- Opening Delimiter -

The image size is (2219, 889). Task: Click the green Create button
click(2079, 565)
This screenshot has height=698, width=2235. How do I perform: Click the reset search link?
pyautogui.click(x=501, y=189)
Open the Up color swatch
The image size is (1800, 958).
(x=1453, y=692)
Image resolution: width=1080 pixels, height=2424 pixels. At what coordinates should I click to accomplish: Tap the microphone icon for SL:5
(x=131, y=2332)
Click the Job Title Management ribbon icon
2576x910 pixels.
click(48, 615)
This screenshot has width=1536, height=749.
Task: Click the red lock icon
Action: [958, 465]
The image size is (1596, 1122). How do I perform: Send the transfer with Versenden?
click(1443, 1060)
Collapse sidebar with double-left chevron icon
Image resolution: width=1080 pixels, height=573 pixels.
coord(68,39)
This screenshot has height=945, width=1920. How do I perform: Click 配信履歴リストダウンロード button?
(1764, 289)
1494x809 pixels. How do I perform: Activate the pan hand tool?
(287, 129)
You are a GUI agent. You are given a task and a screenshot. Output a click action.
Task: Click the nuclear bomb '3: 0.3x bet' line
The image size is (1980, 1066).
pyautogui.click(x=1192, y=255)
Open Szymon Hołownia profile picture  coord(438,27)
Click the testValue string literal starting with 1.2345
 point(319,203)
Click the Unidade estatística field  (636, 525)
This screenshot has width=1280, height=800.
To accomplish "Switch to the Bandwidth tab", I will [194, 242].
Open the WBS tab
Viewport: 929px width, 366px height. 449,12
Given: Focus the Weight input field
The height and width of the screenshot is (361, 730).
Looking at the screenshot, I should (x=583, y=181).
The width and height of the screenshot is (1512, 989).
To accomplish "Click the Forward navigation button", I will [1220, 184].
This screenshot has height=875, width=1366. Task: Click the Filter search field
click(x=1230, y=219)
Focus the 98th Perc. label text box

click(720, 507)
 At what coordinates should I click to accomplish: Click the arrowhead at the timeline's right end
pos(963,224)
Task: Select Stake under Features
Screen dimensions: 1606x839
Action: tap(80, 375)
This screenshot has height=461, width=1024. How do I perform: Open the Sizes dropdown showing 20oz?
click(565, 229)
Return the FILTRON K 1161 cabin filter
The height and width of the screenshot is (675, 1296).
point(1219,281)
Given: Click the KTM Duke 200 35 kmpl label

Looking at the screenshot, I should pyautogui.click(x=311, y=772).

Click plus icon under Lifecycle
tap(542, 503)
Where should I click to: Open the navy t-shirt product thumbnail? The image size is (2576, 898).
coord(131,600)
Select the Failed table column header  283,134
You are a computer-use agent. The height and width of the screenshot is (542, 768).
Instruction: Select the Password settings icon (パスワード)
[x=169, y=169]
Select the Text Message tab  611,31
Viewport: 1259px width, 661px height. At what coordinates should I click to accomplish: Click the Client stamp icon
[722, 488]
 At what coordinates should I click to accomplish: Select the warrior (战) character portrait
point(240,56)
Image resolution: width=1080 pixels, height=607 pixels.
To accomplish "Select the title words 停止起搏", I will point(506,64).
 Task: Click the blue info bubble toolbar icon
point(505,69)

- Closing Delimiter -

Word for word, copy out the data.

_OUTPUT FOR THIS TASK_
The image size is (2219, 889). Task: Click the green Create button
click(2079, 565)
This screenshot has height=698, width=2235. How do I perform: Click the reset search link?
pyautogui.click(x=501, y=189)
Open the Up color swatch
The image size is (1800, 958).
(x=1453, y=692)
Image resolution: width=1080 pixels, height=2424 pixels. At what coordinates should I click to accomplish: Tap the microphone icon for SL:5
(x=131, y=2332)
Click the Job Title Management ribbon icon
2576x910 pixels.
click(48, 615)
This screenshot has width=1536, height=749.
Task: Click the red lock icon
Action: [958, 465]
The image size is (1596, 1122). How do I perform: Send the transfer with Versenden?
click(1443, 1060)
Collapse sidebar with double-left chevron icon
Image resolution: width=1080 pixels, height=573 pixels.
coord(68,39)
This screenshot has height=945, width=1920. How do I perform: Click 配信履歴リストダウンロード button?
(1764, 289)
1494x809 pixels. How do I perform: Activate the pan hand tool?
(287, 129)
You are a GUI agent. You are given a task and a screenshot. Output a click action.
Task: Click the nuclear bomb '3: 0.3x bet' line
The image size is (1980, 1066).
pyautogui.click(x=1192, y=255)
Open Szymon Hołownia profile picture  coord(438,27)
Click the testValue string literal starting with 1.2345
 point(319,203)
Click the Unidade estatística field  (636, 525)
This screenshot has width=1280, height=800.
To accomplish "Switch to the Bandwidth tab", I will [194, 242].
Open the WBS tab
Viewport: 929px width, 366px height. 449,12
Given: Focus the Weight input field
The height and width of the screenshot is (361, 730).
Looking at the screenshot, I should (x=583, y=181).
The width and height of the screenshot is (1512, 989).
To accomplish "Click the Forward navigation button", I will [1220, 184].
This screenshot has height=875, width=1366. Task: Click the Filter search field
click(x=1230, y=219)
Focus the 98th Perc. label text box

click(720, 507)
 At what coordinates should I click to accomplish: Click the arrowhead at the timeline's right end
pos(963,224)
Task: Select Stake under Features
Screen dimensions: 1606x839
Action: tap(80, 375)
This screenshot has height=461, width=1024. How do I perform: Open the Sizes dropdown showing 20oz?
click(565, 229)
Return the FILTRON K 1161 cabin filter
The height and width of the screenshot is (675, 1296).
point(1219,281)
Given: Click the KTM Duke 200 35 kmpl label

Looking at the screenshot, I should pyautogui.click(x=311, y=772).

Click plus icon under Lifecycle
tap(542, 503)
Where should I click to: Open the navy t-shirt product thumbnail? The image size is (2576, 898).
coord(131,600)
Select the Failed table column header  283,134
You are a computer-use agent. The height and width of the screenshot is (542, 768).
Instruction: Select the Password settings icon (パスワード)
[x=169, y=169]
Select the Text Message tab  611,31
Viewport: 1259px width, 661px height. At what coordinates should I click to accomplish: Click the Client stamp icon
[722, 488]
 At what coordinates should I click to accomplish: Select the warrior (战) character portrait
point(240,56)
Image resolution: width=1080 pixels, height=607 pixels.
To accomplish "Select the title words 停止起搏", I will point(506,64).
 Task: Click the blue info bubble toolbar icon
point(505,69)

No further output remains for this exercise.